By DAN HUTCHINSON - The Press | Saturday, 28 April 2007
A large Australian spider is setting up home in New Zealand in increasing numbers.
Lorrie Griebel's Marlborough backyard is home to a golden orbweb spider – the latest found in New Zealand in recent months.
Eleven discoveries of the tropical spider have been reported to the Ministry of Agriculture and Forestry this year. The Marlborough spider is one of just three confirmed sightings in the South Island since 1975.
Measuring over 5cm in length, the spider was thriving on a generous diet of bumblebees and other garden insects. The spiders are known to catch small birds.
Griebel discovered "Charlotte" in the garden of her Wairau Valley home two months ago, initially a lot smaller but with what she described as freakishly long legs.
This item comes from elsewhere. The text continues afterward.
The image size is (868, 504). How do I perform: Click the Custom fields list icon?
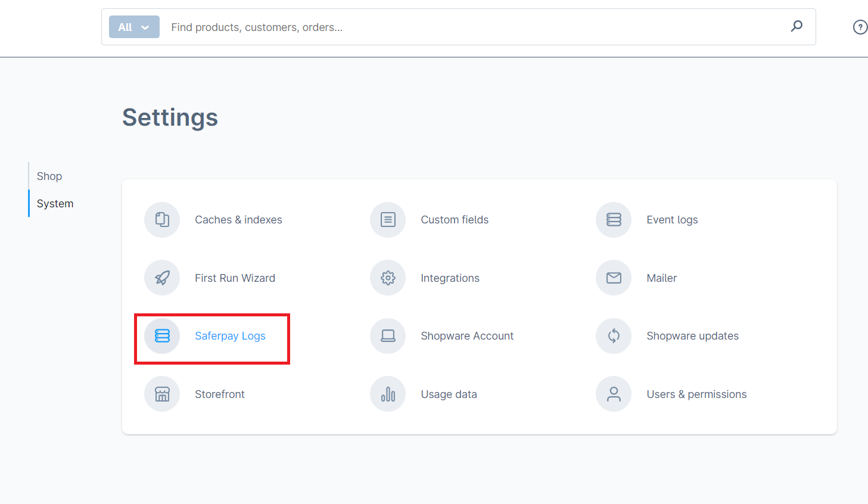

Her children, Alicia, seven, and Hayley, five, named the spider after the main character in the book Charlotte's Web. In this case the web consists of 1 sq m of strong, golden silk.
"The first thing we noticed was these strange-looking legs and my main concern was the kids running through it. I left it well alone and gave it a wide berth. I got more interested when it started to change and I thought `this is definitely not a common everyday spider'," Griebel said.
Ministry entomologist Maurice O'Donnell said the spiders were thought to migrate to New Zealand from Queensland when they were as small as dust specks, blown across the Tasman in high-altitude winds.
They had been sighted in 1975, 1989, 1990, 1995 and 1997, but this year a record number had been spotted, all but one in the North Island.
O'Donnell said the spiders' migration was not well understood but the increase in sightings was probably weather-related.
The spiders were neither aggressive nor venomous, although since they were large " it would probably be undesirable to be bitten".